Why is it going to the negative side when the range is from 0 to 65535;
I am using Borland C++ version 3.1 in Windows XP.
Thanks a lot.

2. printf doesnt know the type of value you pass ( how should it, you can pass any type you want ).
It trusts on the format spacifiers that you pass in the format string.
You passed %d that stands for a signed integer.
Kurt

3. First of all, using a 16-bit compiler on a 32-bit OS at the present time is pretty dumb. You'll learn a bunch of stuff that is already outdated currently, but will be less and less useful as 64-bit systems are being rolled out.

Secondly, signed and unsigned is really more of a concept. You're not making the variable itself signed or unsigned. You're giving a hint to the compiler how to actually treat math operations and such. Consider binary representation for a second.

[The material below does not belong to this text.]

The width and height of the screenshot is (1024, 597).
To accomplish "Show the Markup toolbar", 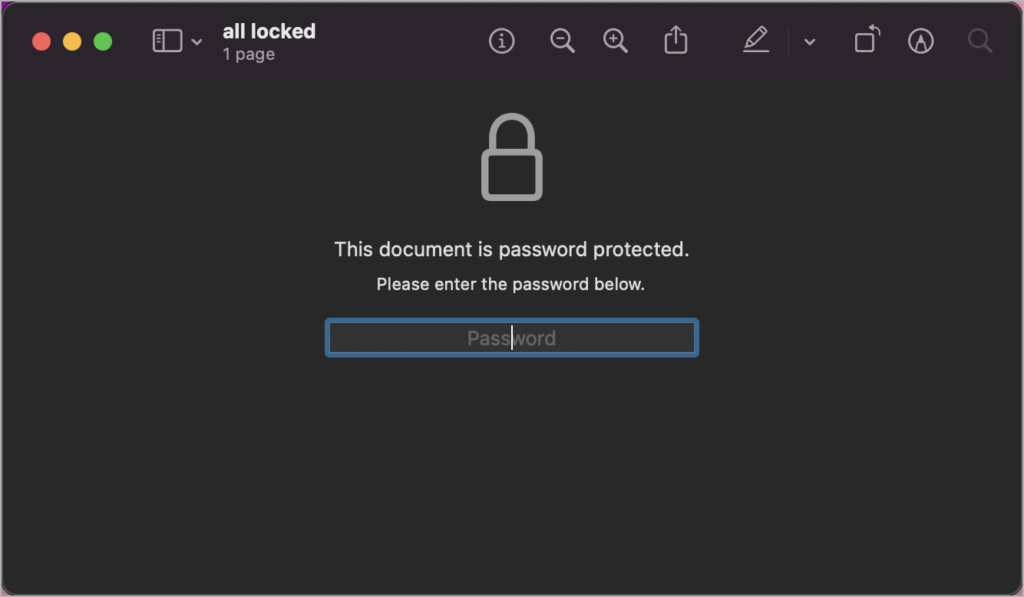I will click(x=921, y=41).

If I gave the 16-bit number 0xFFFF, what number is it? The signed representation could be -1 while the unsigned representation could be 65535. printf() doesn't have the luxury of knowing what type of number you're giving it because it's a variadic function. It acts on the arguments it receives based upon what is in the first argument. This is why you're using things like %d. %d tells printf() to treat a variable as if it's an integer. The issue is that printf() will treat the value matching %d as if it's signed.

Hint: Try %u.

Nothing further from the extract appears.